其次,對重點車輛治理。在城市,營運車一直是交通安全治理的重點。百度基于道路基礎設施融合了道路重點監管事件、管理信息以及車內實時駕駛員行為監測的證據鏈,成功打通了人、車、路、網,實現了運營車輛的安全治理。
最后,場景需基于道路基礎設施管理。例如,百度通過網聯和城市管理相結合,在橋隧下面部署了IoT 設備。每當設備感知到水位警情時,都能及時將信息反饋給對應管理部門以及車機、百度地圖等,避免大雨導致車輛被淹的事故發生。

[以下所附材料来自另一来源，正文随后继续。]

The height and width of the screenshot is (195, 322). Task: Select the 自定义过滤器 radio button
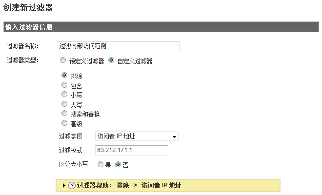coord(111,61)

百度的最終目的是打通“人-車-路-網-云-圖”。經過多年積累,百度系統地推出了百度智能交通ACE 引擎2.0,整個架構采用1 個數字底座、3 個智能引擎和多個場景應用的總體架構,其中數字底座包括車路云圖構成,智能引擎包含Apollo自動駕駛引擎、車路云協同引擎和MaaS 出行引擎,并圍繞數字化、網聯化、自動化深耕智慧交管、智慧高速、智慧停車等行業細分場景,實現感知能力更精準、數據資源更多元、智能引擎更強大的智慧交通系統。
這套引擎的核心是一套由“端邊云”組成的網聯服務。其中,端側通過不同的傳感器組合可以實現全天候24 小時的感知服務;在邊側,除了提供充分的算力之外,同時通過AI 算法的搭載,可以實現準確的道路側目標的檢測、跟蹤和事件的識別;而在云端,通過全局的數據匯總之后,便可形成一整套數字孿生系統,進而為L4 級自動駕駛以及智慧交通落地賦能。
如果說自動駕駛上半場比拼的是技術,那下半場比拼的就是商業化運營。這幾年,包括百度在內,各家自動駕駛公司都在大力推進自動駕駛的商業化和規模化,而在實現的過程中,核心要解決的還是安全和效率問題。
智能汽車創新發展平臺(上海)有限公司總經理王晨東表示,智能汽車、智能駕駛、智能座艙將成為車、路、云互聯交叉的端口,重新定義現在階段車路協同的智能汽車。未來,智能交通一定基于人、車、路、云整體的協同,進行全局的優化,從根本解決安全和效率問題。
在小馬智行上海研發中心副總經理黃俊看來,評判一套自動駕駛技術是否成熟需要從安全性、舒適性和通行效率三個維度共同考慮。這三個維度,單純做到哪一點都不難,你可以為安全而犧牲車速,也可以為保證舒適而較晚介入制動,但對于消費者來說,這都不是好產品。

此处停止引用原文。